You know, the people who pen the sentences that survive to become old adages really are infinitely wise. One of them said you never really appreciate what you have till it's gone. And I have found that statement in particular to be true.
After I recovered from the extreme guilt pants of the mother who forgot to kiss her boy goodbye before he left for school and immediately thereafter for a weekend-long youth group retreat, I helped myself recover by organizing an impromptu wine and cheese party.
And since I don't like to pay a babysitter (which, thanks to Lauren (I love my teenager)), I rarely do, I couldn't feel entirely comfortable making the thing sans kids. I do love children--my own and my students. Most of them. Others are okay if they are a) quiet b) cuddly or c) infants who don't puke or poo on me. Otherwise, tolerable at best.
I had a brief flashback to the running and screaming of our New Year's Party, but then I recovered and hit the send button.
And you know what? It was all fine. The number of kids was fewer and the volume significantly decreased. The cheese was pungent and plentiful, and the wine even more so. I learned a valuable lesson that night as well: an orange dipped in a chocolate fountain may be tasty, but a garlic-stuffed green olive is not.

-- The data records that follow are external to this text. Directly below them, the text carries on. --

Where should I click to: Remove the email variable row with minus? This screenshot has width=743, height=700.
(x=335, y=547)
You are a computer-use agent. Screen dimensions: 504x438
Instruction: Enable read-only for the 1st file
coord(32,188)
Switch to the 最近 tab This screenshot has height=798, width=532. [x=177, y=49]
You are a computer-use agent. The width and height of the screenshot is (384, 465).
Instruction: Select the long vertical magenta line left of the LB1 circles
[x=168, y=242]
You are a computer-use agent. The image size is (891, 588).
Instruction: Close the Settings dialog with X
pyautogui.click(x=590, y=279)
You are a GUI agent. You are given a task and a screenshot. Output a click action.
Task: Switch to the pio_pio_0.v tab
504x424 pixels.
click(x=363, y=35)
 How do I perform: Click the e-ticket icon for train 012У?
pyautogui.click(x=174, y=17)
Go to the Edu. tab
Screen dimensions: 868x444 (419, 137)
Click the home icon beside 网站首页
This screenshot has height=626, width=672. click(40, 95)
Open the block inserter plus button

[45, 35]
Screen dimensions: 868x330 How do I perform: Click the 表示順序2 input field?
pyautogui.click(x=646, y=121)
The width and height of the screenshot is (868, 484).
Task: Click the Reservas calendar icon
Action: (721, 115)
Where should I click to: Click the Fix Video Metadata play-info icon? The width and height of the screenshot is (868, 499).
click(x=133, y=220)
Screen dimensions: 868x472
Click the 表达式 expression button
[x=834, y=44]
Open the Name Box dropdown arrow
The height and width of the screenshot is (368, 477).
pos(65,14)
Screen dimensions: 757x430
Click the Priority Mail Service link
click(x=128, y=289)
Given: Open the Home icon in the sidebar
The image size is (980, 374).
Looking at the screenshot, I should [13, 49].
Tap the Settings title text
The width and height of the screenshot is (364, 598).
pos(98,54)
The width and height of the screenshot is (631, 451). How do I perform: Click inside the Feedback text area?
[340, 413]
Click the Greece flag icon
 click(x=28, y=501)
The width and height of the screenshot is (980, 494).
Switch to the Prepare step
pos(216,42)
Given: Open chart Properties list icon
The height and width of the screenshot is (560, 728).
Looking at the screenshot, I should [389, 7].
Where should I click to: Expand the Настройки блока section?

It wasn't really until the tail end of the weekend that I realized how much I missed Jonah. See, he and Lauren are the oldest of 15 Greiner grandchildren. Not only that, but 10 of those 15 are boys, and the only two who don't idolize Jonah are the babies. They just don't yet recognize the god in their midst. Their eyes are still milky with innocence. But their day of enlightenment will soon come; there is no doubt in my mind.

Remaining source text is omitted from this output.